Andateci. Con immenso affetto e rispetto, perché il terreno su cui camminate è un terreno sacro. Andate lì per vedere cosa succede davvero in quel cuore: quali cose lo eccitano e quali lo paralizzano. Di quale tipo di approvazione ha disperatamente bisogno. Quanta paura ha di essere escluso. Quale dolore cerca di nascondere dietro l'ossessione per le prestazioni o per un corpo perfetto. Quanto è capace di sostenere un'amicizia, di sacrificarsi per un altro o di riconoscere un errore senza crollare.

E inoltre, perché non si tratta solo di individuare le ferite, guardate con meraviglia.

Connessioni nei momenti quotidiani

Scrutare il cuore di un bambino raramente avviene in grandi conversazioni pianificate. Spesso accade in momenti secondari: in macchina, a tarda notte, mentre si lavano i piatti, quando l'adolescente dice qualcosa di apparentemente piccolo e l'adulto resiste alla tentazione immediata di correggere, spiegare o rassicurare.

In molti anni di insegnamento e tutoraggio di adolescenti, raramente ho incontrato giovani convinti che i loro genitori siano profondamente orgogliosi di loro perché si sforzano di fare la cosa giusta, perché sono onesti, perché cercano di essere leali con i loro amici o perché hanno avuto l'umiltà di ammettere un difetto.

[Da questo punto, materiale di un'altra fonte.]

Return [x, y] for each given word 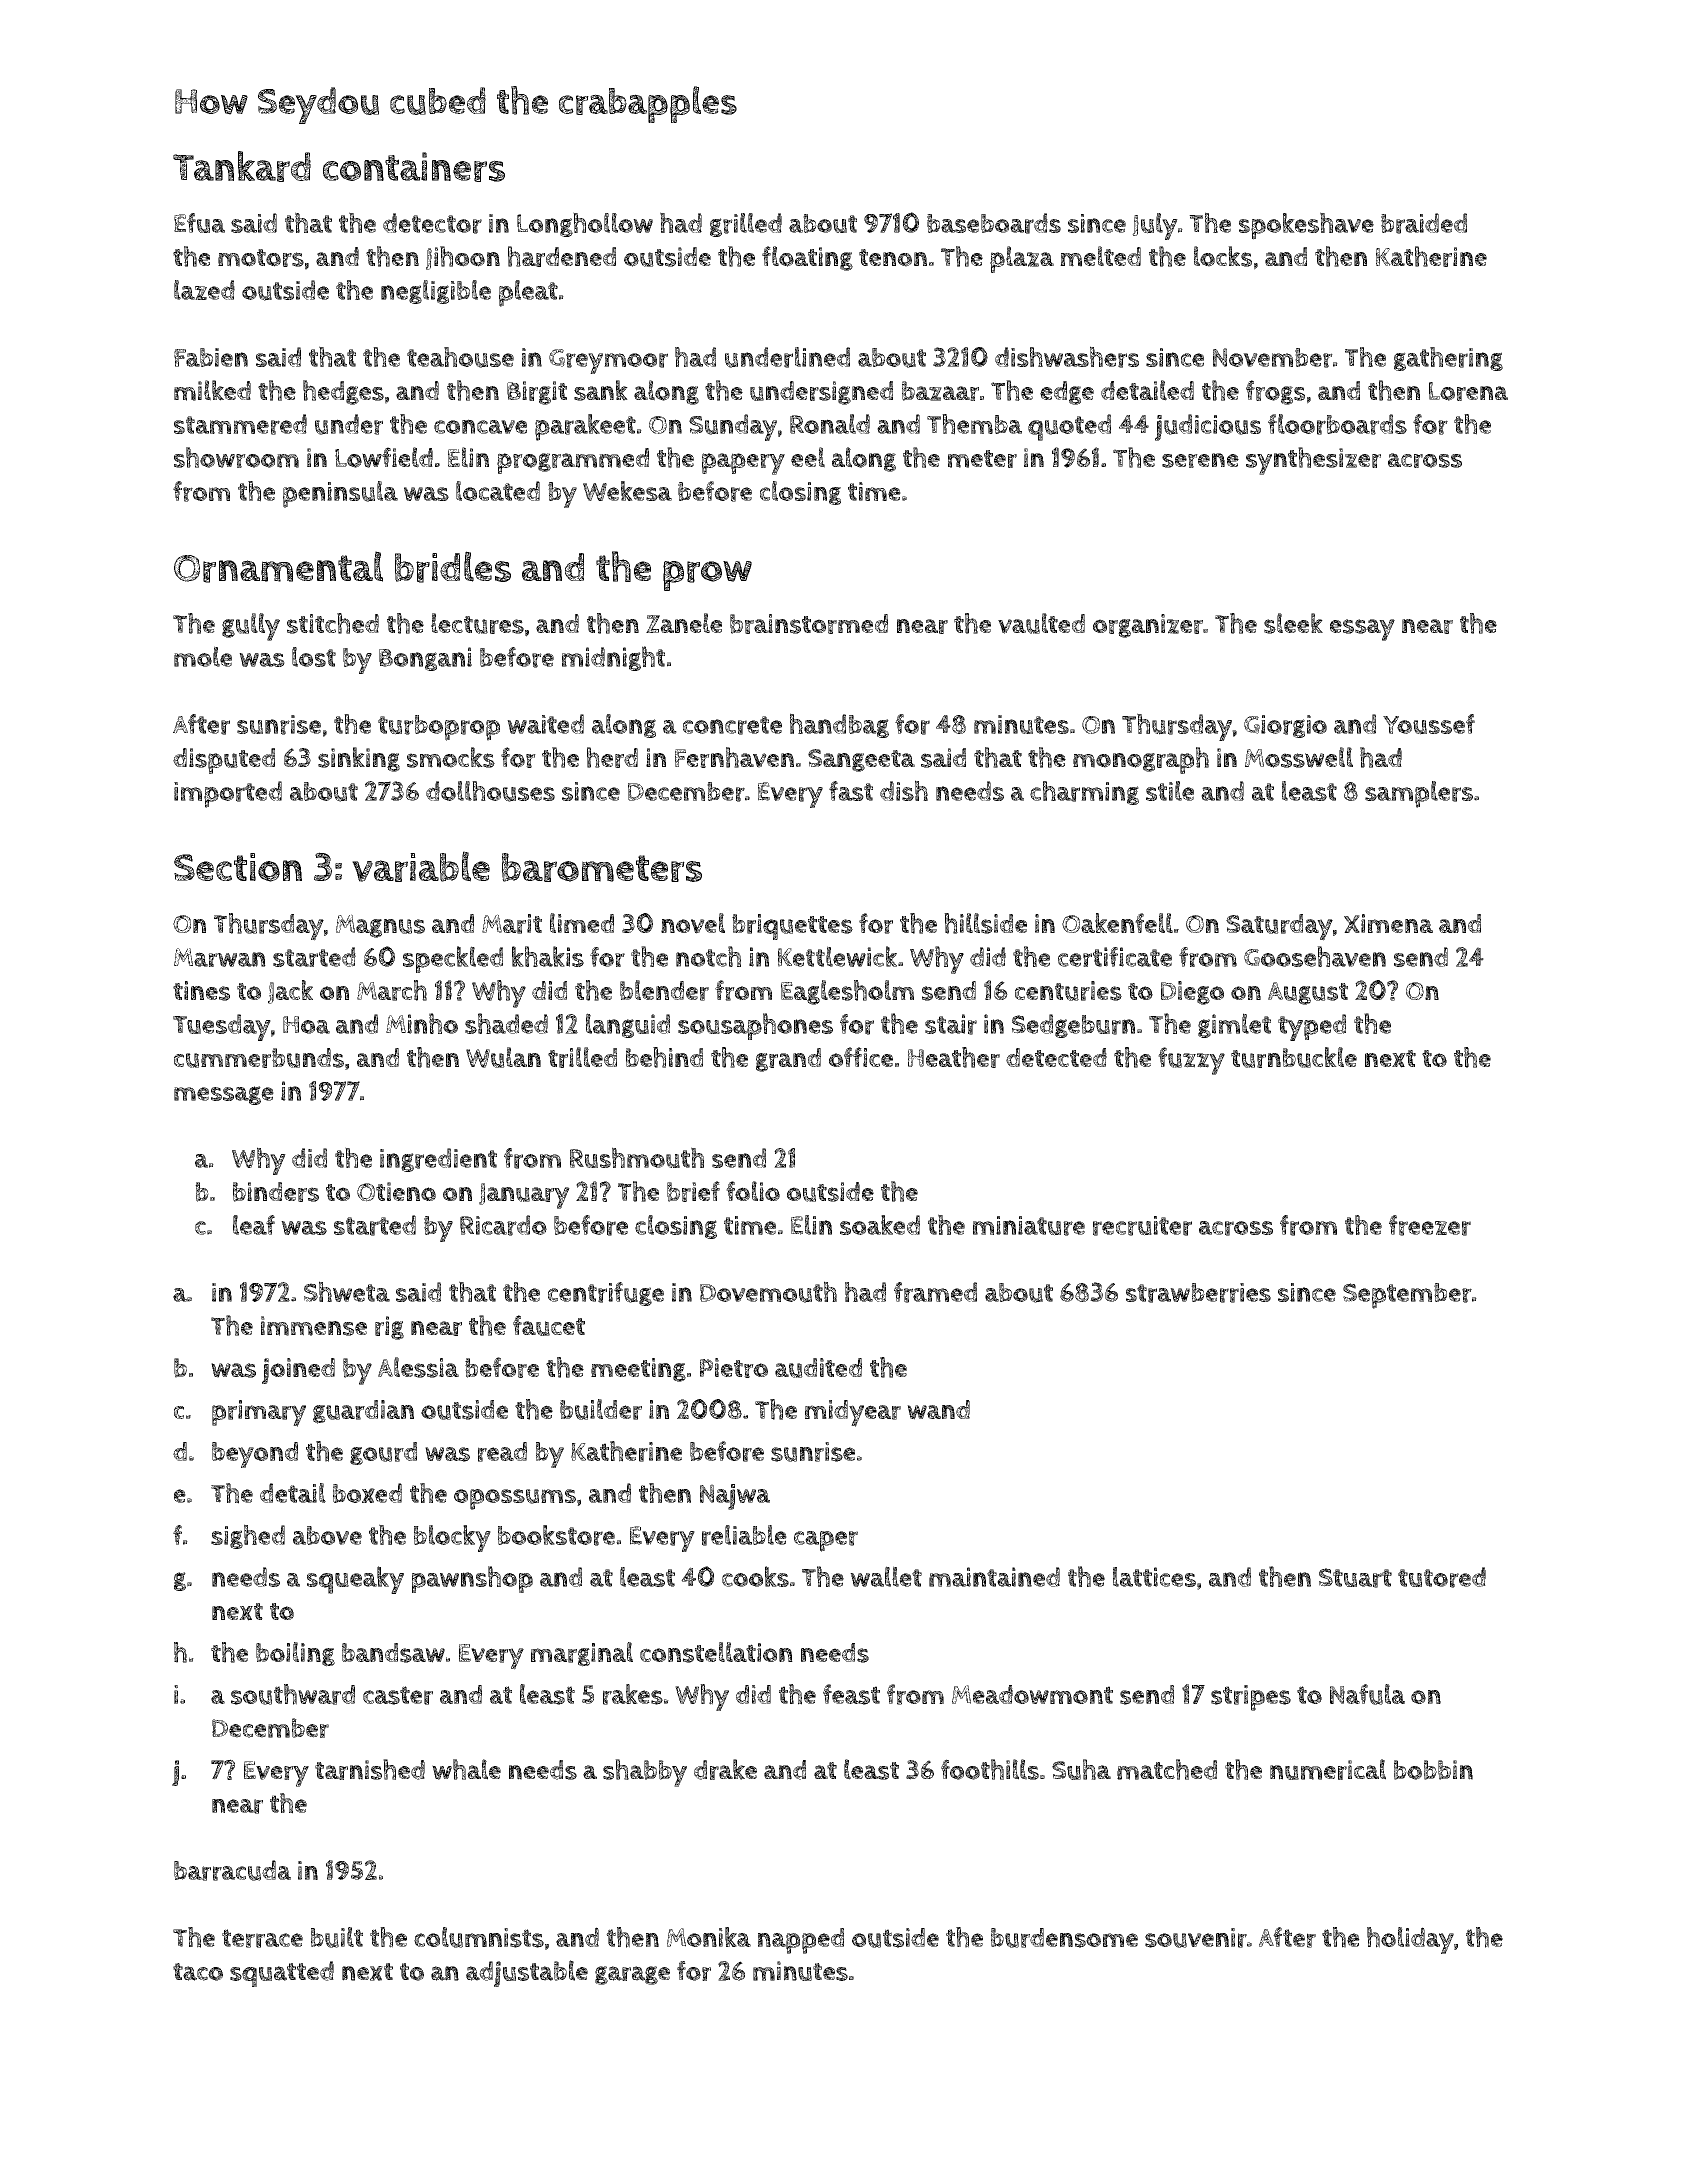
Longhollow [585, 224]
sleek [1293, 623]
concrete [732, 725]
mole [203, 656]
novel [693, 923]
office [861, 1057]
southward [293, 1694]
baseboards [994, 223]
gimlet [1234, 1025]
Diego [1192, 993]
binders [276, 1192]
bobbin [1433, 1770]
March [392, 990]
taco [198, 1972]
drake [725, 1769]
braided [1424, 223]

D'altra parte, tendono a essere abbastanza chiari quando sono orgogliosi dei loro voti, di un trionfo sportivo o di quei risultati visibili che qualsiasi adulto può commentare di fronte agli altri.

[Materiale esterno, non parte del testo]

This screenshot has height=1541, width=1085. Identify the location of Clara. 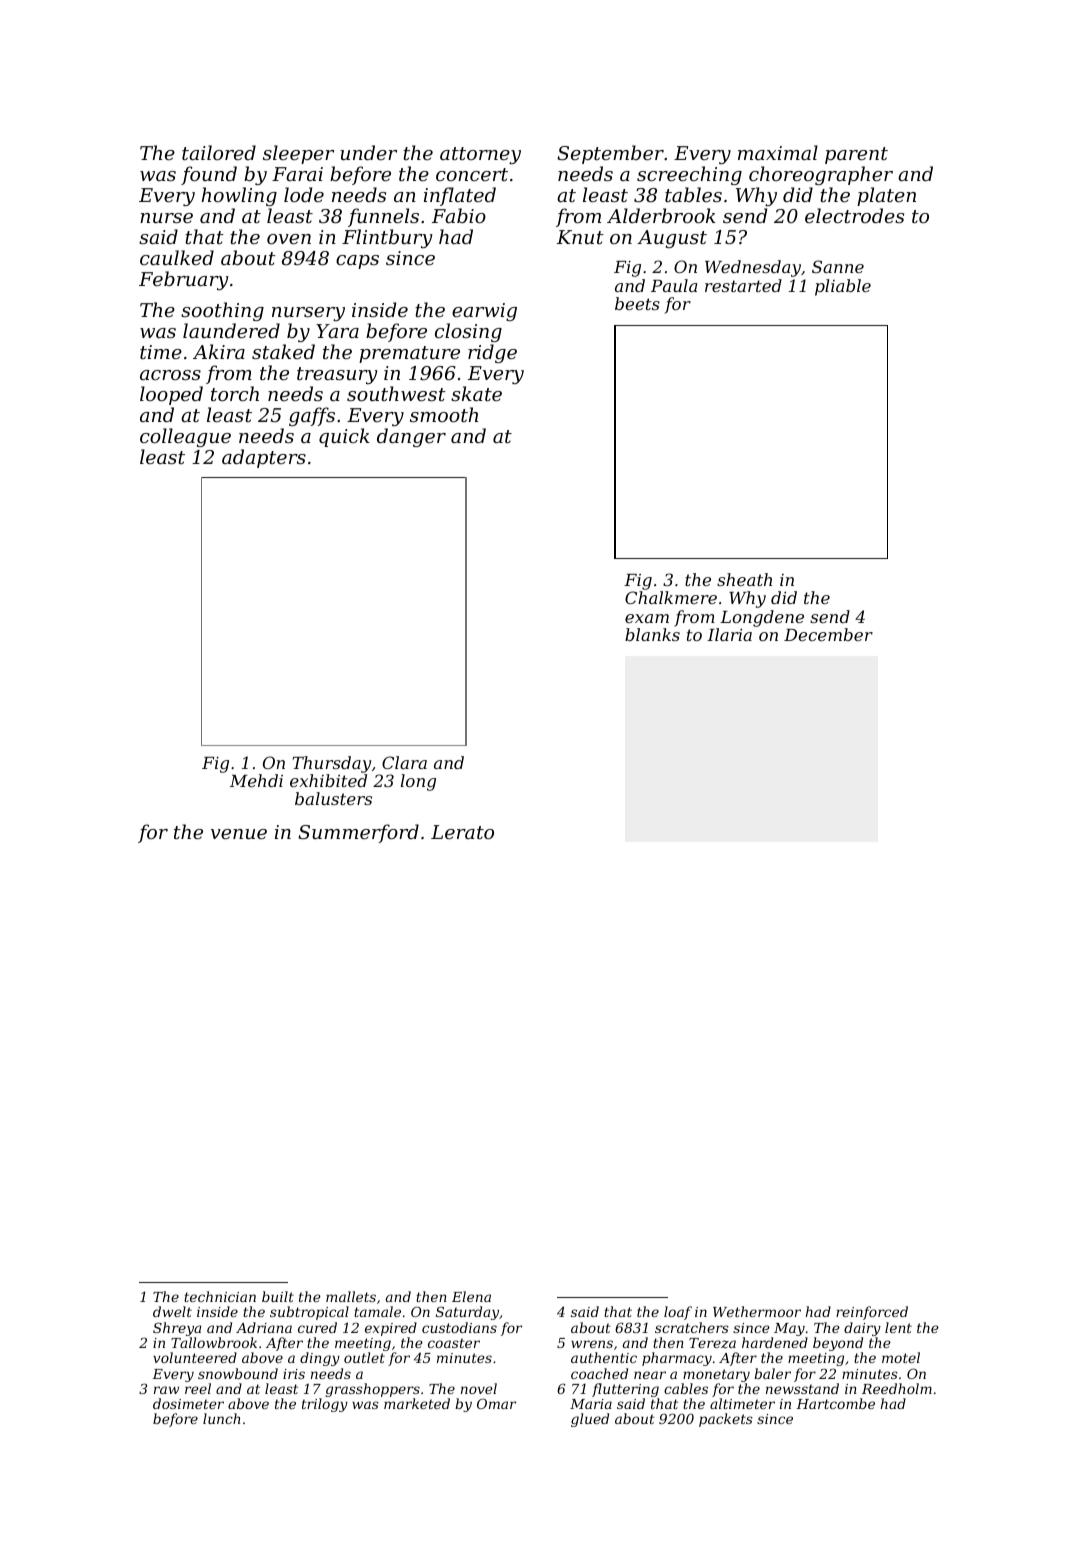
(404, 762).
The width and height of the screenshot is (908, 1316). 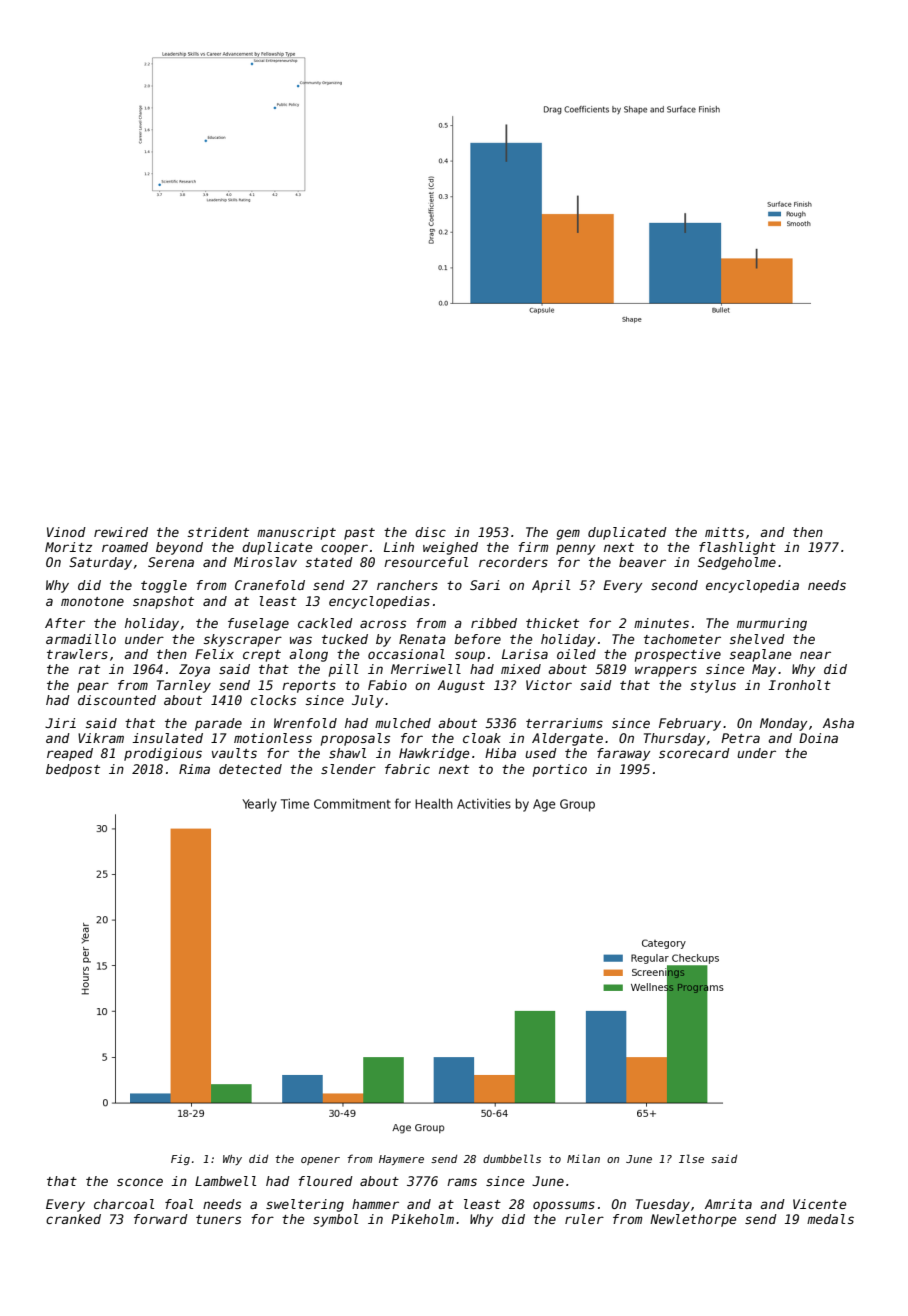 What do you see at coordinates (512, 1158) in the screenshot?
I see `dumbbells` at bounding box center [512, 1158].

Lo sguardo di vera accettazione

E non è che i genitori siano frivoli o cattivi. Spesso accade qualcosa di più triste: noi stessi abbiamo imparato a misurare il nostro valore in questo modo. Anche noi viviamo vite esauste cercando di dimostrare che meritiamo amore attraverso le prestazioni, il controllo o il successo.

Forse è per questo che è così difficile per noi credere - credere veramente - che Dio non ci ami principalmente per i nostri trionfi. Che ciò che agita il suo cuore è qualcos'altro: i cuori reali, fragili e a volte piuttosto disordinati dei suoi figli.

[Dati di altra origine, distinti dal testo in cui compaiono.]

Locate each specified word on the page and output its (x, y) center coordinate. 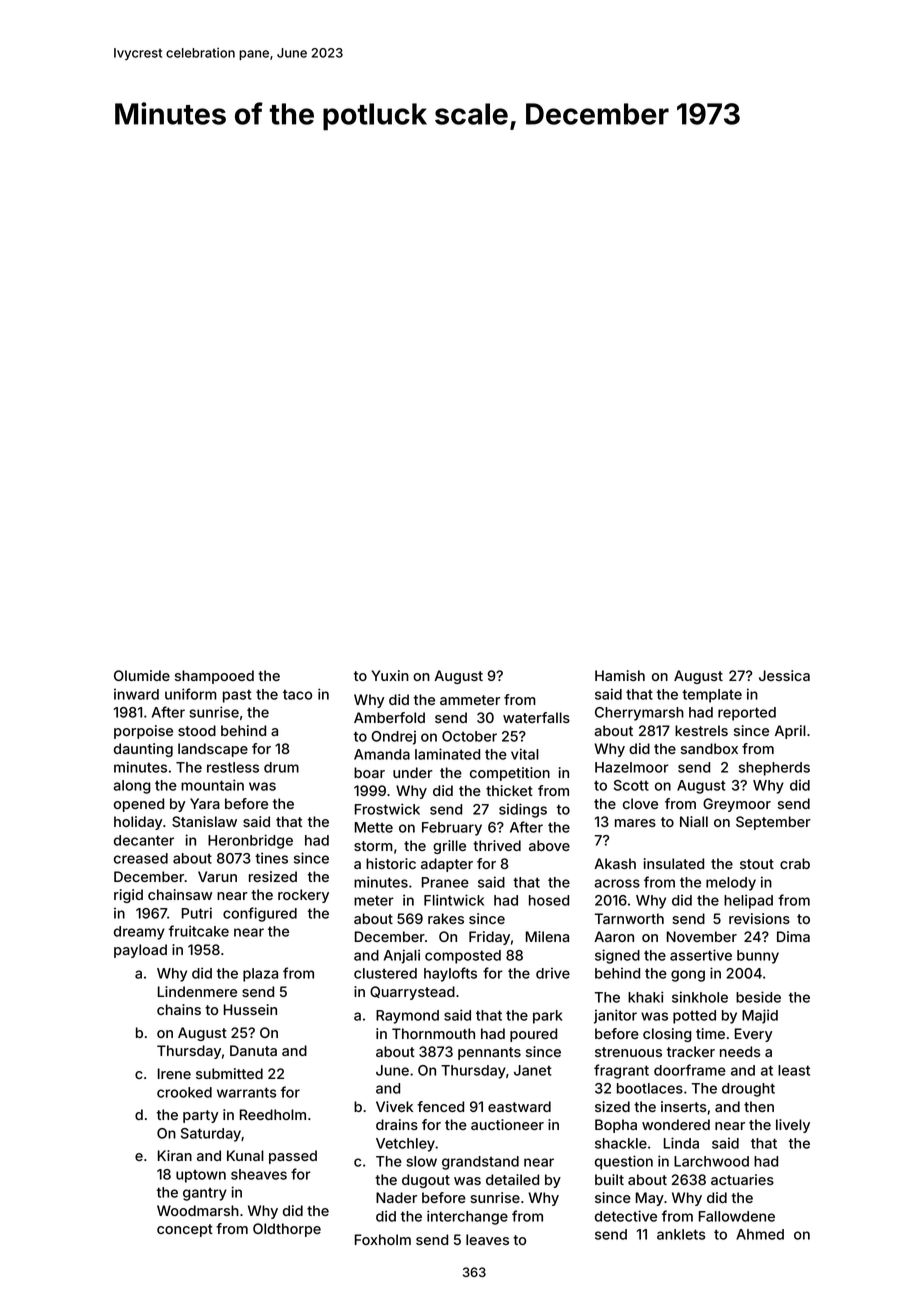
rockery (303, 896)
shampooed (214, 677)
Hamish (620, 675)
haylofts (450, 974)
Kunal (245, 1155)
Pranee (445, 882)
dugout (426, 1181)
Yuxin (390, 675)
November (702, 936)
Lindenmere (197, 991)
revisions (759, 918)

Una delle cose più decisive che un bambino impara a casa è proprio quali aspetti di sé suscitano amore, gioia, ammirazione o speranza in chi gli vuole bene. I bambini finiscono per intuire con grande precisione quali sono le cose che entusiasmano i loro genitori e quali invece sono appena degne di attenzione. Scoprono rapidamente se l'amore sembra espandersi con il successo e ritirarsi con il fallimento, o se c'è qualcosa di più stabile sotto tutto questo.

I bambini imparano come appare Dio da come vengono guardati a casa. Imparano lentamente - e molto prima di capire intellettualmente - se l'amore dipende dal soddisfacimento di certe aspettative o se può rimanere anche quando appaiono imbarazzo, lentezza o fallimento. 

Abbracciare l'imperfezione

Forse una parte importante dell'educazione consiste nel rinunciare al bambino impeccabile, brillante, equilibrato e sempre vincente per incontrare quest'altro: più vulnerabile, più contraddittorio, a volte difficile, ma infinitamente degno di essere amato. 

Nel piccolo duello di abbracciare il figlio reale e non solo quello immaginato, appare qualcosa di molto simile al cuore di Cristo.

Un amore che non è né cieco né ingenuo, ma misericordioso. Un amore capace di guardare la verità senza ritirare la propria vicinanza. Un amore magnanimo, che non riduce la persona al suo momento peggiore o alla sua migliore performance.

Forse è questo che significa accompagnare il cuore di un bambino: entrarvi con delicatezza per insegnargli - molto lentamente - ad amare e anche a lasciarsi amare.